Quelle est la place de l’homme dans le roman ?

Dans le roman, l’homme est vu comme opposé à la femme. Presque toutes les femmes parlent de ce qu’elles subissent de la part du père, du frère, du conjoint.

Est-ce que l’écriture romanesque Maghrébine peine à sortir des thèmes récurrents : l’identité, le tiraillement entre deux mondes, la nostalgie ? 

L’écriture maghrébine est tributaire de la référence de l’auteur. A partir d’où écrit-il ? Cet état de fait détermine forcément le thème traité. L’identité, le tiraillement entre deux mondes, la nostalgie ne sont pas les seuls sujets.

Dans votre roman Mesquina, on ressent une peur grandissante vis-à-vis de l’Algérie que vous qualifiez de « pays délaissé ». Conservez-vous une idée pessimiste de votre pays ou s’agit-il d’un refus de la situation actuelle ?

L’Algérie est un pays où tous les paradoxes cohabitent : Le beau- le laid, le propre-le sale, le grand-le petit, le lettré- l’inculte. Ils se côtoient sans qu’aucun ne puisse déterminer sa vraie place. J’avoue avoir beaucoup de peine à voir dans quel état se trouve mon pays. Je mets l’accent sur ce qui se cache derrière ce qu’on voit.

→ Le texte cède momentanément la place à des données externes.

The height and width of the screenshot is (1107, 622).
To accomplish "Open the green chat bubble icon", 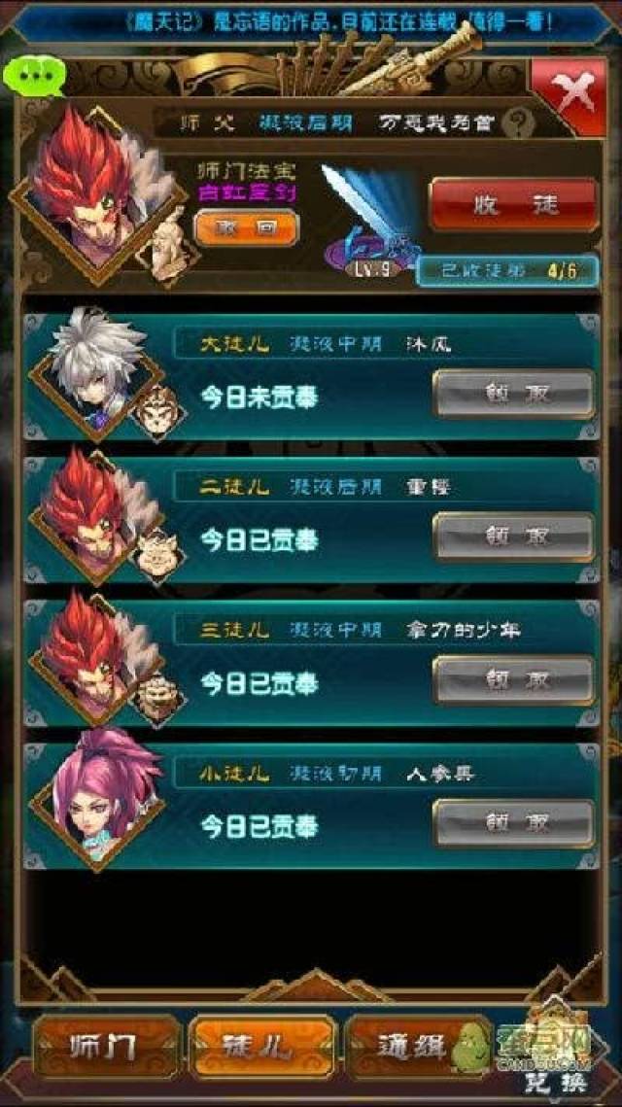I will (x=32, y=75).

Le roman finit par un bref poème : 

(…) Un pays appartient à ceux qui l’aiment, 

Et à ceux qui ne le laissent pas mourir. 

Quel sentiment réside entre l’amour et la mort d’un pays ? Est-ce une mort figurée ?

Un pays appartient à ceux qui l’aiment et ne le laissent pas mourir. Aimer son pays c’est trouver un plaisir à ne pas salir, ne pas voler, ne pas le dépouiller de ses richesses. Ne pas le laisser mourir c’est savoir en prendre soin, savoir donner le meilleur pour ne pas le laisser périr.

Après votre premier roman La famille disséminée, quelle différence de narration vous pensez ajouter dans votre roman Mesquina ?

C’est au lecteur de définir la différence entre La famille disséminée et Mesquina. Quand j’écris, l’unique chose qui m’intéresse c’est de rester à l’écoute de ce qui me préoccupe.